# Your objective:
Write out every entry once more, character for character.

# Data:
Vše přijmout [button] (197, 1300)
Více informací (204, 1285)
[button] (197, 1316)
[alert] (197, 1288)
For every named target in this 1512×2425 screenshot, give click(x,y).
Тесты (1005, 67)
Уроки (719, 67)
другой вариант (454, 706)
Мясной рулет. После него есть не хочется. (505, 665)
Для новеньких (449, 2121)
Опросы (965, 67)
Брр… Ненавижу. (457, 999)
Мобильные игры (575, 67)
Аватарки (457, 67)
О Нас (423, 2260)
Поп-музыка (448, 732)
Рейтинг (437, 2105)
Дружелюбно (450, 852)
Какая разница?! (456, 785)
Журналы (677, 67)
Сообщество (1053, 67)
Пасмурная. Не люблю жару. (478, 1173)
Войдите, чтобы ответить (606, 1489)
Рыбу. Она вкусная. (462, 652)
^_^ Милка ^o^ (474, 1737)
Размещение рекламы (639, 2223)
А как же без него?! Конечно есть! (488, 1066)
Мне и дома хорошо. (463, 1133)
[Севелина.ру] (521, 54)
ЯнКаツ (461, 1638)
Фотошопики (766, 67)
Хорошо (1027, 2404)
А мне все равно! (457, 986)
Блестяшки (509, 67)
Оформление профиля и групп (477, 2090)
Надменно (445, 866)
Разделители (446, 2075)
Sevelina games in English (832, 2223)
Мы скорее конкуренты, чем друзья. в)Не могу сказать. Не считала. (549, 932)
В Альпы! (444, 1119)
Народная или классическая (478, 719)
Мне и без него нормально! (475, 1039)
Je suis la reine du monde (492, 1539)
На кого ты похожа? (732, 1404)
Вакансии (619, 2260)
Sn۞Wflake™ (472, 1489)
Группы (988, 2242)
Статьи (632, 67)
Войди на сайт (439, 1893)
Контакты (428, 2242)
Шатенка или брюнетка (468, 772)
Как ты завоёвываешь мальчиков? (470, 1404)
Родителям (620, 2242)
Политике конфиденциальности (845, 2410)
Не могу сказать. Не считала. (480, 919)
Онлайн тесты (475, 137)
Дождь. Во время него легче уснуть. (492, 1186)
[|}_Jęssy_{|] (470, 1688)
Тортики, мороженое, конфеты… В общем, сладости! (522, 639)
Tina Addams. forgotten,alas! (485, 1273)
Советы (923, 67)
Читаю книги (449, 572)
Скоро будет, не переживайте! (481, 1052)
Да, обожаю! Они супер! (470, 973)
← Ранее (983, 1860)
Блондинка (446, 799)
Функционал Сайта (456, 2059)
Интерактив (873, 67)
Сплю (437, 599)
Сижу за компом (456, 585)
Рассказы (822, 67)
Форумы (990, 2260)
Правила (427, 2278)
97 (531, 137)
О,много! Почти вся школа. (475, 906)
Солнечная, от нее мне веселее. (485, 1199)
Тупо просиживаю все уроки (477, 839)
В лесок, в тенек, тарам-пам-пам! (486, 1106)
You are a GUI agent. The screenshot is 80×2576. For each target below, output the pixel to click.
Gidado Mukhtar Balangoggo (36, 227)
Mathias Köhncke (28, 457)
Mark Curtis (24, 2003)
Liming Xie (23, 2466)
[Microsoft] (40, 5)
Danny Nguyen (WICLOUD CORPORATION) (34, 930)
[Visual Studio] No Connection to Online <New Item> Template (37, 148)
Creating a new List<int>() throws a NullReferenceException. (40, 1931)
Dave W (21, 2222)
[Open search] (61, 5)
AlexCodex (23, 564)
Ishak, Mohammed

# Worked solution:
Vše přijmout [button] (197, 1300)
Více informací (204, 1285)
[button] (197, 1316)
[alert] (197, 1288)
For every named target in this 1512×2425 screenshot, give click(x,y).
Тесты (1005, 67)
Уроки (719, 67)
другой вариант (454, 706)
Мясной рулет. После него есть не хочется. (505, 665)
Для новеньких (449, 2121)
Опросы (965, 67)
Брр… Ненавижу. (457, 999)
Мобильные игры (575, 67)
Аватарки (457, 67)
О Нас (423, 2260)
Поп-музыка (448, 732)
Рейтинг (437, 2105)
Дружелюбно (450, 852)
Какая разница?! (456, 785)
Журналы (677, 67)
Сообщество (1053, 67)
Пасмурная. Не люблю жару. (478, 1173)
Войдите, чтобы ответить (606, 1489)
Рыбу. Она вкусная. (462, 652)
^_^ Милка ^o^ (474, 1737)
Размещение рекламы (639, 2223)
А как же без него?! Конечно есть! (488, 1066)
Мне и дома хорошо. (463, 1133)
[Севелина.ру] (521, 54)
ЯнКаツ (461, 1638)
Фотошопики (766, 67)
Хорошо (1027, 2404)
А мне все равно! (457, 986)
Блестяшки (509, 67)
Оформление профиля и групп (477, 2090)
Надменно (445, 866)
Разделители (446, 2075)
Sevelina games in English (832, 2223)
Мы скорее конкуренты, чем друзья. в)Не могу сказать. Не считала. (549, 932)
В Альпы! (444, 1119)
Народная или классическая (478, 719)
Мне и без него нормально! (475, 1039)
Je suis la reine du monde (492, 1539)
На кого ты похожа? (732, 1404)
Вакансии (619, 2260)
Sn۞Wflake™ (472, 1489)
Группы (988, 2242)
Статьи (632, 67)
Войди на сайт (439, 1893)
Контакты (428, 2242)
Шатенка или брюнетка (468, 772)
Как ты завоёвываешь мальчиков? (470, 1404)
Родителям (620, 2242)
Политике конфиденциальности (845, 2410)
Не могу сказать. Не считала. (480, 919)
Онлайн тесты (475, 137)
Дождь. Во время него легче уснуть. (492, 1186)
[|}_Jęssy_{|] (470, 1688)
Тортики, мороженое, конфеты… В общем, сладости! (522, 639)
Tina Addams. forgotten,alas! (485, 1273)
Советы (923, 67)
Читаю книги (449, 572)
Скоро будет, не переживайте! (481, 1052)
Да, обожаю! Они супер! (470, 973)
← Ранее (983, 1860)
Блондинка (446, 799)
Функционал Сайта (456, 2059)
Интерактив (873, 67)
Сплю (437, 599)
Сижу за компом (456, 585)
Рассказы (822, 67)
Форумы (990, 2260)
Правила (427, 2278)
97 (531, 137)
О,много! Почти вся школа. (475, 906)
Солнечная, от нее мне веселее. (485, 1199)
Тупо просиживаю все уроки (477, 839)
В лесок, в тенек, тарам-пам-пам! (486, 1106)
You are a GUI agent. The screenshot is 80×2576. For each target below, output the pixel to click.
Gidado Mukhtar Balangoggo (36, 227)
Mathias Köhncke (28, 457)
Mark Curtis (24, 2003)
Liming Xie (23, 2466)
[Microsoft] (40, 5)
Danny Nguyen (WICLOUD CORPORATION) (34, 930)
[Visual Studio] No Connection to Online <New Item> Template (37, 148)
Creating a new List<int>() throws a NullReferenceException. (40, 1931)
Dave W (21, 2222)
[Open search] (61, 5)
AlexCodex (23, 564)
Ishak, Mohammed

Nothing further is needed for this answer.